[DIRECTIVE]: In the forum thread below about the GTA 5 map, how long does the opening post say it took to drive all the way around the map?

[TEXT SHOWN]:
* * * * * * * * *
# Anyone else disappointed with the size of GTA 5 map?



## LegalizeNature420 (Sep 18, 2013)

I heard all this talk about how it's going to be "5x the size of GTA 4" and "3x the size of Red Dead Redemption", but I drove all the way around that thing in like 10 min! I think San Andreas was not only larger, but had better scenery. It's a big let down in that regard..


----------



## GOD HERE (Sep 18, 2013)

Don't fucking care. There's more important things in life.


----------



## LegalizeNature420 (Sep 18, 2013)

GOD HERE said:


> Don't fucking care. There's more important things in life.


Like trolling rollitup.


----------



## beuffer420 (Sep 18, 2013)

I thought it was alright myself, i flew a helicopter around the map it seemed to take a while? I've been so stoned the past couple nights I can't even get to a mission, just keep running up to people and punching the crap out of them. I like the "hood" parts of the city, when you punch someone you get the whole gang after ya it's good laughs for sure!


----------



## sunni (Sep 18, 2013)

LegalizeNature420 said:


> Like trolling rollitup.


he can have an opinion his opinion is that he doesnt care

i am not that interested in gta5, i think its all hyped up for no reason


----------



## xGrimace (Sep 18, 2013)

Is it out on pc or not?


----------



## beuffer420 (Sep 18, 2013)

sunni said:


> he can have an opinion his opinion is that he doesnt care
> 
> i am not that interested in gta5, i think its all hyped up for no reason


Its def just another gta for sure! Give me a few weeks and it'll be collecting dust on my shelf. It is fun though, but only for so long.


----------



## sunni (Sep 18, 2013)

mmhm the majority of people dont even finish those games


----------



## beuffer420 (Sep 18, 2013)

Yep still never finished one to this day! I just like punching people as I walk down the street. Or the online when it gets launched.


----------



## blacksun (Sep 18, 2013)

sunni said:


> he can have an opinion his opinion is that he doesnt care




Except that he kind of does, at least enough to post in/troll this thread.

And no pc version? 

Master race fail. :'(


----------



## GKID69 (Sep 18, 2013)

its hyped for a reason its GTAV damnit!!!


----------



## sunni (Sep 18, 2013)

GKID69 said:


> its hyped for a reason its GTAV damnit!!!


im not impressed with those series there are far better games lol


----------



## hempyninja309 (Sep 18, 2013)

sunni said:


> mmhm the majority of people dont even finish those games


I rarely do any missions. I either play online or run from the police.


----------



## LegalizeNature420 (Sep 19, 2013)

sunni said:


> he can have an opinion his opinion is that he doesnt care
> 
> i am not that interested in gta5, i think its all hyped up for no reason


So if someone began posting on rollitup that they "don't fucking care for cannabis", would you not consider that person a troll? Having opinions is perfectly fine, but don't enter a cannabis site and bash cannabis or the gaming section and bash gaming.


----------



## farmasensist (Sep 27, 2013)

I think the problem with the map is that half of it is just empty waste land that you can't really do anything with. There's a whole lot of desert and forest and not as much city. They didn't even have the san francisco or las Vegas cities and that was disappointing. Maybe they will expand or build on the map with some DLC


----------



## smokejoint (Sep 27, 2013)

I think it is bigger than san andreas.


----------
* * * * * * * * *
[COLLECTED DATA]:

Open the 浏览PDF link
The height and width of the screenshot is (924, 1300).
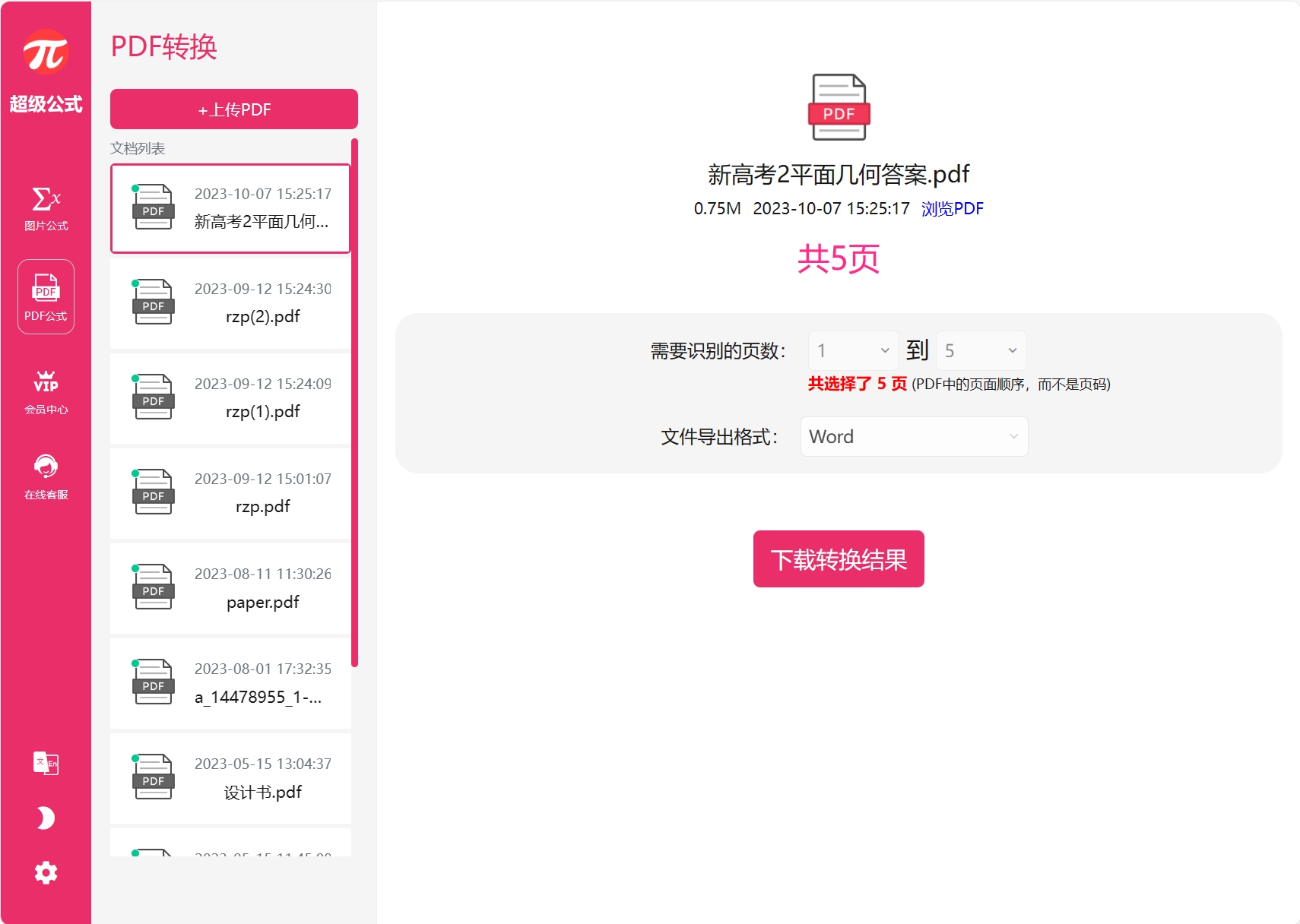[x=952, y=209]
* * * * * * * * *
[OUTPUT]: About 10 minutes.